Nel primo, un Peter Chan al solito fragoroso come e più dell’amore ferito, strombazzante, estenuato ed estenuante; un figlio viene perduto, rapito, svanisce tra le pieghe buie di una strada e spalanca le fauci di un travaglio distruttivo per i genitori, separati ma rabbiosamente uniti, che si aggrappano a una compagnia della perdita, famiglie abbandonate dal loro ruolo di sangue, ridotti dalla maligna speranza a rincorrere un sacco in braccio a un estraneo in mezzo a un campo, solo perché forse, lì dentro… Ma è il (non)reale ritrovamento del bimbo il vero picco visivo ed emotivo dell’odissea nera di Dearest, con quella sequenza interminabile e insostenibile di fuga – un’altra – in cui i genitori – i paladini, gli eroi, i Nostri – si tramutano in quell’ombra predatrice verso cui poco prima allungavano bramosi le mani, un’unica sequenza ininterrotta in cui il gioco (o meglio la lotta furente) delle parti scivola, sballottola, s’incaglia, i contorni del giusto si slabbrano e sfumano, ed è solo un mucchio selvaggio di dolore quello che vediamo agitarsi e scoppiare in mille frammenti di sangue addosso a noi.

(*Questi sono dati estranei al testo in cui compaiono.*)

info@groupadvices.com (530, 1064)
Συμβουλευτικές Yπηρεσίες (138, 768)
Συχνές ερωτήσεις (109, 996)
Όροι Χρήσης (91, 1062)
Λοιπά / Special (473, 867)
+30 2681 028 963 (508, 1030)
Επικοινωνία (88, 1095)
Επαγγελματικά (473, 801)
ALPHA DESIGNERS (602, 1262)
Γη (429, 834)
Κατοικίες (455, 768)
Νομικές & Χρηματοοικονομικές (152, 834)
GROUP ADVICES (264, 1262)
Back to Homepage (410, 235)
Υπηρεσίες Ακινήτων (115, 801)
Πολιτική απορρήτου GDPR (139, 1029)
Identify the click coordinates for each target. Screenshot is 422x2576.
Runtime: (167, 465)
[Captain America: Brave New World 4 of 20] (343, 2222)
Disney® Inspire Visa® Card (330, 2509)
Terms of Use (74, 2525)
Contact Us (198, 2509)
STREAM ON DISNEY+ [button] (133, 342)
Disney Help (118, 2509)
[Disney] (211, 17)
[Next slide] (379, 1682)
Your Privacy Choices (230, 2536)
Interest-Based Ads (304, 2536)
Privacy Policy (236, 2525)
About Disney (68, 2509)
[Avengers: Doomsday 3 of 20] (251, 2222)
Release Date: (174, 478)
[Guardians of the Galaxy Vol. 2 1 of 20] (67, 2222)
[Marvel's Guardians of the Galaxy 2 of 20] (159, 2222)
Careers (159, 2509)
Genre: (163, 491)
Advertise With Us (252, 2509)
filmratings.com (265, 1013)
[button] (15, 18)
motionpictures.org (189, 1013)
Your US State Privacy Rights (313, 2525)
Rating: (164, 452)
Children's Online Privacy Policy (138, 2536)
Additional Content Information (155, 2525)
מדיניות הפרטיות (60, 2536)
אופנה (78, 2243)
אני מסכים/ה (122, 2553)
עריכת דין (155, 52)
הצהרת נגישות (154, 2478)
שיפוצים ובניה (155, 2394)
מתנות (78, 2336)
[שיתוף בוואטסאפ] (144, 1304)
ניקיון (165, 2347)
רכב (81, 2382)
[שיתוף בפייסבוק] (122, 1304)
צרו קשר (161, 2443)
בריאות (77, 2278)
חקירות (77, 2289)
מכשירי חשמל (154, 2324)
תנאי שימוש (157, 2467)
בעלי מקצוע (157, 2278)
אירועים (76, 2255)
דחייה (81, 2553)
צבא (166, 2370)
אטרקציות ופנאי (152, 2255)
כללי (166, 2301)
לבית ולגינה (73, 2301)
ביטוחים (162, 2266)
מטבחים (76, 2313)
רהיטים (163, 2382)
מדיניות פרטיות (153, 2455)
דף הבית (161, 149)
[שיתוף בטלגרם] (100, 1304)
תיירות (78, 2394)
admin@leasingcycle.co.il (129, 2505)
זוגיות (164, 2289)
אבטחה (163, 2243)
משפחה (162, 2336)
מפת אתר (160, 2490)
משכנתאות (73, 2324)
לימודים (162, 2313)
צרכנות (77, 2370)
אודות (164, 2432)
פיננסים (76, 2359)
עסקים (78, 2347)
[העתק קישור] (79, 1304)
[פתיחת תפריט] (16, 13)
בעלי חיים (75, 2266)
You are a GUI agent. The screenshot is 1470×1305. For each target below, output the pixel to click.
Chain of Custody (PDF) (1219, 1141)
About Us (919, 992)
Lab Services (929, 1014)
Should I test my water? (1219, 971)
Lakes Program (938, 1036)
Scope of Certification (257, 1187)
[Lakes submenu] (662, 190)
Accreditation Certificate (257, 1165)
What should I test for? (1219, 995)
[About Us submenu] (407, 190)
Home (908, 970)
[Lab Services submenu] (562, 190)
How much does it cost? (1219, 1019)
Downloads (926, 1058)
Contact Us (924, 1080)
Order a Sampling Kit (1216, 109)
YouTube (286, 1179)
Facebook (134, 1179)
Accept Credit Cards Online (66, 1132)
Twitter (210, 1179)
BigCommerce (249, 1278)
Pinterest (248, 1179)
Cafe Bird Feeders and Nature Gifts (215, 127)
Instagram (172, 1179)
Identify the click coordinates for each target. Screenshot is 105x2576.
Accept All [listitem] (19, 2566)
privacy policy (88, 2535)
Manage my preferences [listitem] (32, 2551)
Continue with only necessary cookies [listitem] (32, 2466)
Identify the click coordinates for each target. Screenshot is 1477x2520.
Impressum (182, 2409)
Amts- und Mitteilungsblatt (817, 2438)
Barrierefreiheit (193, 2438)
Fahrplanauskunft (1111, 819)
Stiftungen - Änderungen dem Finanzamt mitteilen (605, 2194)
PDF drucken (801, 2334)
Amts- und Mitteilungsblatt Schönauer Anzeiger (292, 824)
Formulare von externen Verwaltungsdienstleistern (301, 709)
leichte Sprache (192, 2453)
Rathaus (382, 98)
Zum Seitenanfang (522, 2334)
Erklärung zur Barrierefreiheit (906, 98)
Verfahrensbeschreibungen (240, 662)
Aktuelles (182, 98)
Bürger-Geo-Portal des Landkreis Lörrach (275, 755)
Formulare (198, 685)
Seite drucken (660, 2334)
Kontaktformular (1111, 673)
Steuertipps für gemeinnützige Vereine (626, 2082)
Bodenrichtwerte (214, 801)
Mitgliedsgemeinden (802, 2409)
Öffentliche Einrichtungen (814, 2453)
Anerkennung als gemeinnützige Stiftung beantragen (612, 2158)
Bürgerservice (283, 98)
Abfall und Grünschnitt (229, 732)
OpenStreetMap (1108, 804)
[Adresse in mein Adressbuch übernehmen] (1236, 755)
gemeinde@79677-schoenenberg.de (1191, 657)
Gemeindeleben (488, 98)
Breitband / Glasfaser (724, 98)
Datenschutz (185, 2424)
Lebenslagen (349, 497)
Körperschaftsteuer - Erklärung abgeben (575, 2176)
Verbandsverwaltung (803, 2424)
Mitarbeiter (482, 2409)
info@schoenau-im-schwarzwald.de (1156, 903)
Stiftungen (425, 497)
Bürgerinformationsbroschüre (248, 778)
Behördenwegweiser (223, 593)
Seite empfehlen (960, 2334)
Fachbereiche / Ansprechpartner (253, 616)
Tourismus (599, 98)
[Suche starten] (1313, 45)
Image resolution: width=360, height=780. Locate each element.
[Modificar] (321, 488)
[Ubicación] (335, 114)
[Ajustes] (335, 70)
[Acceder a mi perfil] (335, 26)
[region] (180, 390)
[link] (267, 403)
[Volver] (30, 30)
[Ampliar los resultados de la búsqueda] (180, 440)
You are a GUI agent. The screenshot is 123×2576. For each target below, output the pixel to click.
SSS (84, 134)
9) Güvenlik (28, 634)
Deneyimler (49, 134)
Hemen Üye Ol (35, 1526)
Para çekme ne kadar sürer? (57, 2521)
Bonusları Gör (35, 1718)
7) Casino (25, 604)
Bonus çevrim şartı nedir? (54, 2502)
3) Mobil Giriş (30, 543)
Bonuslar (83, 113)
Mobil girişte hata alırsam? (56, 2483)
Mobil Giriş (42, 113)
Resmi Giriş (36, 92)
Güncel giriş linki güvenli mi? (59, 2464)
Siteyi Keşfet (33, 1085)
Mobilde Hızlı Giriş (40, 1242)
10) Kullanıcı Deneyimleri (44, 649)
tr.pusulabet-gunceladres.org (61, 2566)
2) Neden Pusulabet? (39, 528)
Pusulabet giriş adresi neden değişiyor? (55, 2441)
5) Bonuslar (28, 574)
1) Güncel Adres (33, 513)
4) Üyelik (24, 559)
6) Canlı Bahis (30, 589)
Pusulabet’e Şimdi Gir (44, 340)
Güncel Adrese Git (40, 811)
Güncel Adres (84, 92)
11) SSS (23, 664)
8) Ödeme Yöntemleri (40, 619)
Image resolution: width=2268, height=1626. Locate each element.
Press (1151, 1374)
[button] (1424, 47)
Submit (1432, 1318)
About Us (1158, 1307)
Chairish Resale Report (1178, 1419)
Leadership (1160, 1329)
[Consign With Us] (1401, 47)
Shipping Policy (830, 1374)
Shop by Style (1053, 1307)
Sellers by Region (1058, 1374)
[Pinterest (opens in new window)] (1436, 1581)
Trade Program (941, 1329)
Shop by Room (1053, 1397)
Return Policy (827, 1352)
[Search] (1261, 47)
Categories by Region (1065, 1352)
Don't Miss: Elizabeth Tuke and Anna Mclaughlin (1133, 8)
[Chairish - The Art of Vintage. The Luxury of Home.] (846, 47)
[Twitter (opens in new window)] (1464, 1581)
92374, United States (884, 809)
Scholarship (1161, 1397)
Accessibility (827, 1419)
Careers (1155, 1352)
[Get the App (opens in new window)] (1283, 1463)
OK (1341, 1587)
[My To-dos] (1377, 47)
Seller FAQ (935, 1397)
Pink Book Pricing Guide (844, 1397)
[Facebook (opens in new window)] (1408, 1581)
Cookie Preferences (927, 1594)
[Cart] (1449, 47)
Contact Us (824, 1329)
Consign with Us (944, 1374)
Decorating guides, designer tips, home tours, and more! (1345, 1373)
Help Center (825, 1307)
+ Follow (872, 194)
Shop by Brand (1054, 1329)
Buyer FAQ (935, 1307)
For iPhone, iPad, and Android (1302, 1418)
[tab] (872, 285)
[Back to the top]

Il film di Chan respira i tempi e le scosse del melò, ma anche ne deraglia, facendo di questa sequenza uno scardinamento delle prospettive e catapultandoci in una seconda parte dove il punto di vista è quello della presunta rapitrice, in realtà, la più misera e disperata di tutti. Una crepitante serie di ondate e pugni allo stomaco, Dearest, politico prima di tutto nei sentimenti. Allo stesso modo attraverso cui Melbourne, con quel titolo così accanitamente lontano e frapposto dalla materia che mostra, è politico in ciò che giace al di sotto, che annichilisce dietro la pelle del buon vicinato. La storia della coppia in partenza e del suo giorno di casualmente non-ordinaria, orrendamente quotidiana follia è una danza macabra di chiusure allontanamenti nascondigli, che sbanda tra il chiudersi fuori e il chiudere dentro, celare e manipolare, socchiudere e serrare porte (verbali e fisiche: la cucina, la stanza da letto, l’ingresso, la soglia che diventa tomba diabolica, ma anche le bugie, le omissioni, i giri di parole); mentre qualcosa di puro e sconosciuto giace dissacrato da una fatale disgrazia, la morte dentro casa come polvere velenosa da nascondere sotto un tappeto di menzogne e di tenebre, una claustrofobia dell’anima che acceca il giudizio e la coscienza, il senso di responsabilità che cola a picco in uno dei finali più geniali (un circolo vizioso pronto a riaccendersi senza soluzione di continuità) visti quest’anno, per un film a tempo reale di tensione silente e agghiacciante, e che, come nei migliori thriller ma inaspettatamente, è quello che era sotto i nostri occhi e dentro le nostre immagini e che pure non riuscivamo a vedere, la chiave di volta; che tuttavia, ormai, non apre nulla, nulla risolve, ma viene subìta, spinge ulteriormente e definitivamente giù nella fossa, sottoterra, dove non possiamo sentirla gridare, quella nostra implacabile, generazionale, genetica colpa.